The Scottish Government has appointed Professor Neil Walker of the Edinburgh Law School to undertake a review of final appellate jurisdiction in Scotland, it was announced on 15 December 2008. .
Professor Walker has been asked to report back by 1 November 2009. The review covers both criminal cases (in which final appellate jurisdiction rests with the High Court of Justiciary in Edinburgh) and civil ones (where final jurisdiction rests with the House of Lords). But from October 2009, under the Constitutional Reform Act 2005, the Law Lords will become the UK Supreme Court, hearing final appeals not only in Scottish civil cases but also in the devolution cases currently heard by the Judicial Committee of the Privy Council.
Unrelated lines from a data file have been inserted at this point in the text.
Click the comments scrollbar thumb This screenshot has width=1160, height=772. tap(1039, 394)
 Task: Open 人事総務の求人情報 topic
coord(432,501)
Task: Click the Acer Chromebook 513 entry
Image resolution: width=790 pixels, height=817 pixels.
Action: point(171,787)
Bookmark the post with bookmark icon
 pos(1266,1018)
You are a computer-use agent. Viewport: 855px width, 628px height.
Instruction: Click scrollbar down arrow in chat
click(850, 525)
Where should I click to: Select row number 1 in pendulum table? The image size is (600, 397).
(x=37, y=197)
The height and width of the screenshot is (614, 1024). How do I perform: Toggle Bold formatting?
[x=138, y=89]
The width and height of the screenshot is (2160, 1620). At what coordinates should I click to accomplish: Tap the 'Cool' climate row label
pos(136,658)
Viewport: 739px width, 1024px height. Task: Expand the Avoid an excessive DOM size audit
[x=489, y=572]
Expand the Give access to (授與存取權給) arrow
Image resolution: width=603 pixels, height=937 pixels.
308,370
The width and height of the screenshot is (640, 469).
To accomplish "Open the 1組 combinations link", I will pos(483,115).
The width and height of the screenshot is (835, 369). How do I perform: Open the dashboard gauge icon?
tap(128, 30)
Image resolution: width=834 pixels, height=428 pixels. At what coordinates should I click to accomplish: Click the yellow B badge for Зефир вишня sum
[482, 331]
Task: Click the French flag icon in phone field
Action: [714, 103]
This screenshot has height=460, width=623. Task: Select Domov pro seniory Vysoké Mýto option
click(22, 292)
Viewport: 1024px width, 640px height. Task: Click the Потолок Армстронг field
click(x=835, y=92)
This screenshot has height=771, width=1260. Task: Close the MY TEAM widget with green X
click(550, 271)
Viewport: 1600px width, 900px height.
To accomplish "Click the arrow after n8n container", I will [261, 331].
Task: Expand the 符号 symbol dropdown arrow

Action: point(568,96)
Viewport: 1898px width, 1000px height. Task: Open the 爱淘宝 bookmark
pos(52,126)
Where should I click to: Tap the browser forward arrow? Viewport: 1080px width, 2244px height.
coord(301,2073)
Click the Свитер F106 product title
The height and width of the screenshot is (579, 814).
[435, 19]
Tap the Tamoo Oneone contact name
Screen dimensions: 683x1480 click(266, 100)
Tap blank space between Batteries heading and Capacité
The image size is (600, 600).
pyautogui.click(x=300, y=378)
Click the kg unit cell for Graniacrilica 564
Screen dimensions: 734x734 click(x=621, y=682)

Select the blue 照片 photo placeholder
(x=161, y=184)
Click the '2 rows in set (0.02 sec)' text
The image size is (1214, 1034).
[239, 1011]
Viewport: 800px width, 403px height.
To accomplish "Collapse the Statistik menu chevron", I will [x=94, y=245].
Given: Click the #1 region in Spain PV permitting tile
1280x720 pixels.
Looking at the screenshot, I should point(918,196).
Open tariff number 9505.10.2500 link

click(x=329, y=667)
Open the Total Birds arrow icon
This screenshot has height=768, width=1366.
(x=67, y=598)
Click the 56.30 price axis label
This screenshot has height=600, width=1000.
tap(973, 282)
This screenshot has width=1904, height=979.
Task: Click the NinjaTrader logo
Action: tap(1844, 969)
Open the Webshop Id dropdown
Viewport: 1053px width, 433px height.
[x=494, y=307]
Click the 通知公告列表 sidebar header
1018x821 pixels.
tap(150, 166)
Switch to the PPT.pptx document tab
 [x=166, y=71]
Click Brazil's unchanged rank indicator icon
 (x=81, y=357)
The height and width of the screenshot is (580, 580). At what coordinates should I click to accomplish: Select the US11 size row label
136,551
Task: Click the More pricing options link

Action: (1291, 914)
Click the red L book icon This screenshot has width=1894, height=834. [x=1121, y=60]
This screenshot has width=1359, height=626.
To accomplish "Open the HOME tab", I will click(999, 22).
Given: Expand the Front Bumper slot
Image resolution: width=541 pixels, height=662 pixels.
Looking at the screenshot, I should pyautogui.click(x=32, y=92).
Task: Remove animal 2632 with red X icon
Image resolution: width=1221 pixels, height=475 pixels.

Professor Walker is also asked to review the implications of the jurisdiction for the Scottish legal system, perhaps having in mind the higher judiciary's comments to the Calman Commission on this subject. Any change to devolution cases would however need legislation in the UK Parliament.
Justice Secretary Kenny MacAskill said:
The establishment of a UK Supreme Court is an important constitutional reform, introduced by the Parliament at Westminster. It is entirely appropriate that the implications of these changes for the distinctive Scottish legal system are considered in full, in Scotland, and at this time. Changes to strengthen judicial independence have also been introduced recently by the Scottish Parliament, and it is important to ensure that such significant constitutional changes are compatible with each other and do not compromise the Scottish legal system's distinctiveness or its full fitness for purpose.
The relationship between this review and the Gill Review of Civil Justice, expected to report in early spring 2009, is not clear.